According to the 60th annual report published by the Office of Auditor General, in 2023, the total irregularities reached Rs587.34 billion. This is an alarming figure and manifests a high level of fiduciary risks. The crux of the public fund involves spending others’ money, and spending for beneficial changes is as important as timely spending to avoid future costs. However, there has been a decrease in the capacity for capital expenditure. For instance, in the fiscal year 2021-22, only 57.2 percent of the allocated budget of capital expenditure was spent. The federal system also has a decreasing trend in the total share of capital expenditure budget. The latest economic survey of Nepal reveals that the total share of capital expenditure budget decreased to 23.2 percent of the total budget in the fiscal year 2021-22 from 29.7 percent in 2016-17.

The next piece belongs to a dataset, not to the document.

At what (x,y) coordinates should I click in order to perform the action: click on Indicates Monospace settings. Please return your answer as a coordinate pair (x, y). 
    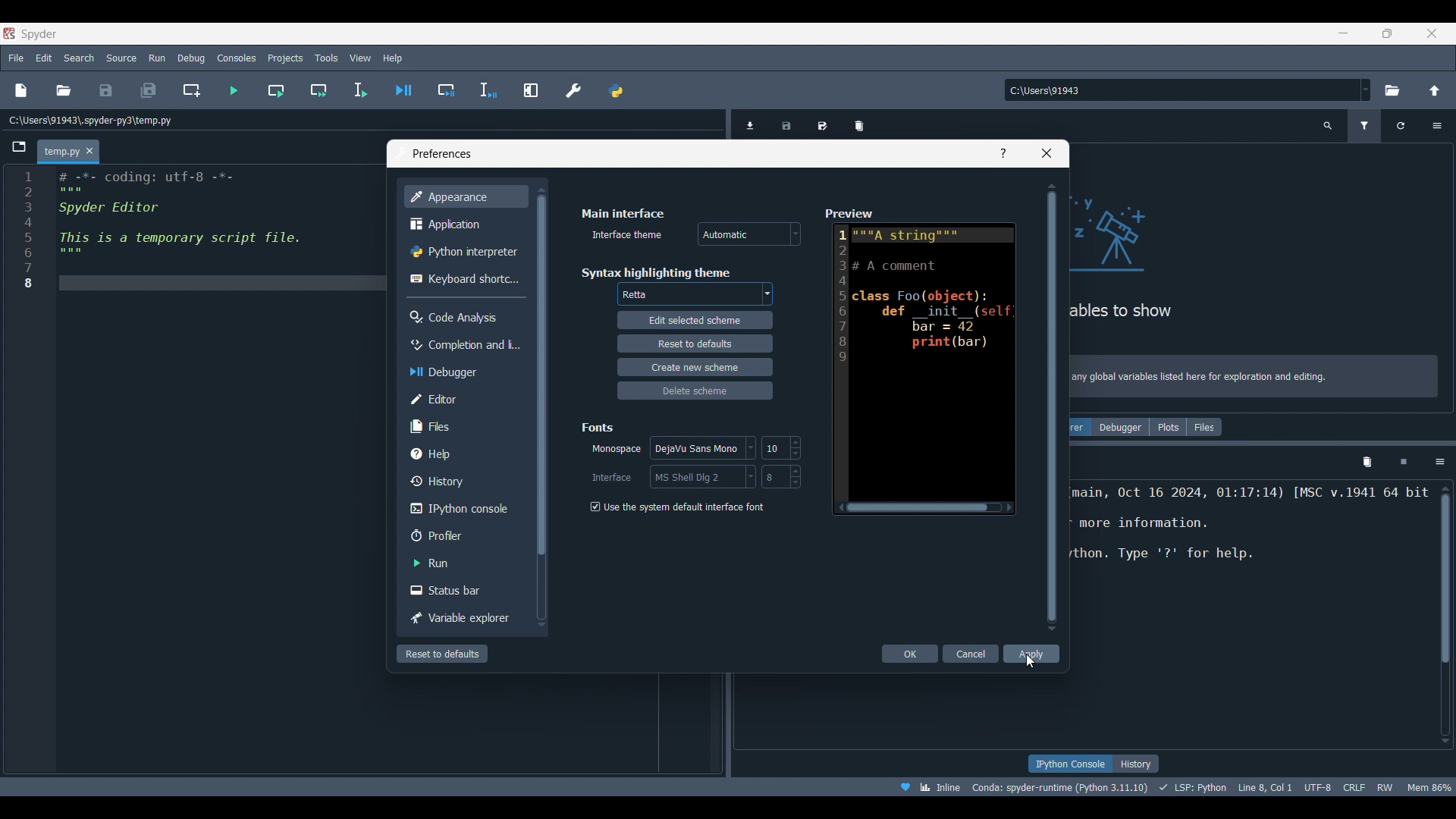
    Looking at the image, I should click on (616, 450).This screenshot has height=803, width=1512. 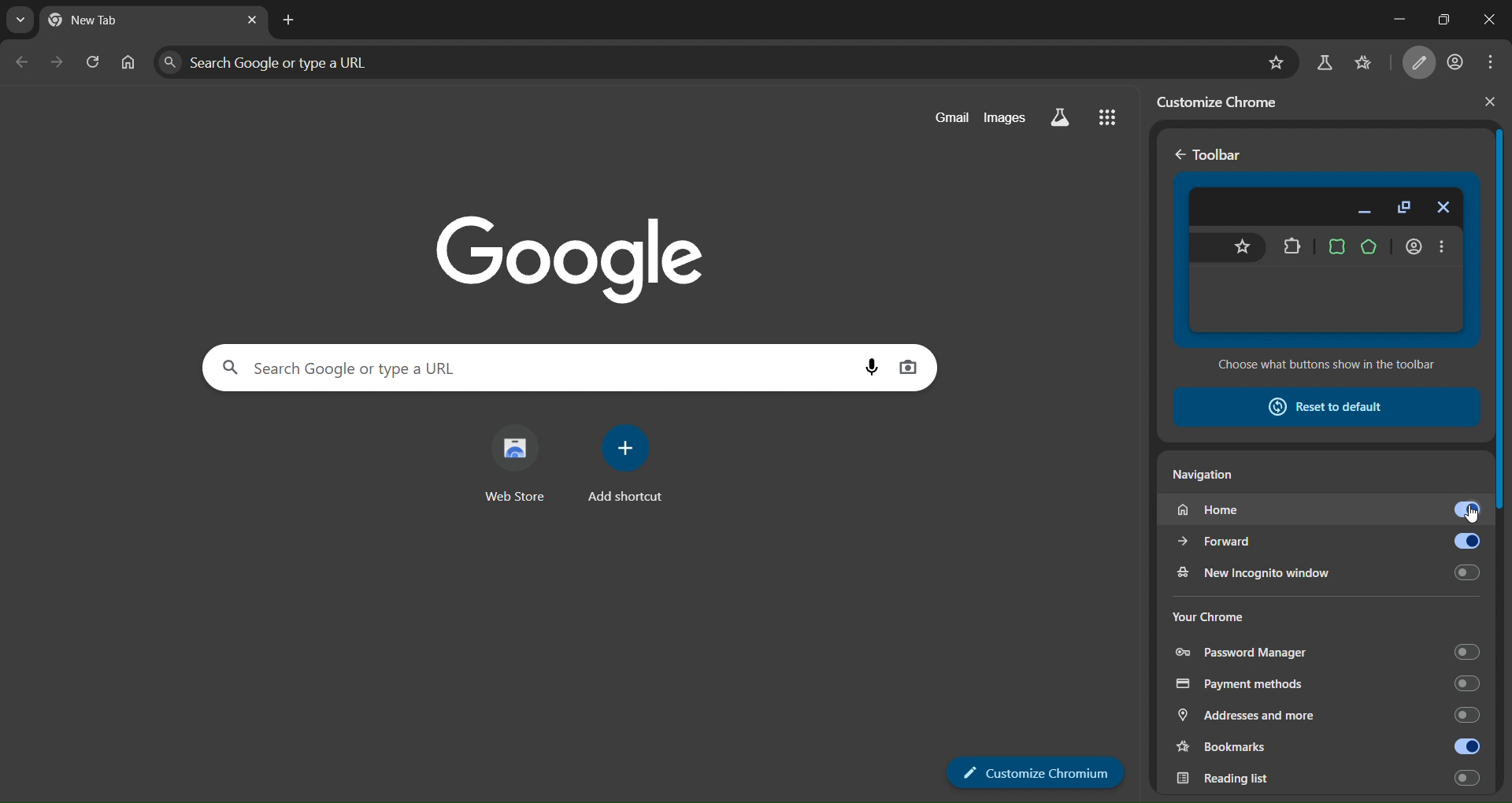 I want to click on account, so click(x=1458, y=60).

Fiscal federalism is the life blood of federal governance that must be directed to bring benefits for all citizens. It should not be devised to consolidate power for political and bureaucratic elites; instead, it should strengthen the legitimacy of the federal system. Nepal has successfully built the basic structure of the federal government in a short time. Now, it is time to reorient our fiscal architect to bring economic wellbeing to citizens. We must restrain all tiers of government from unproductive spending. Our efforts must be directed towards minimising the current perils and enhancing the promise of fiscal federalism.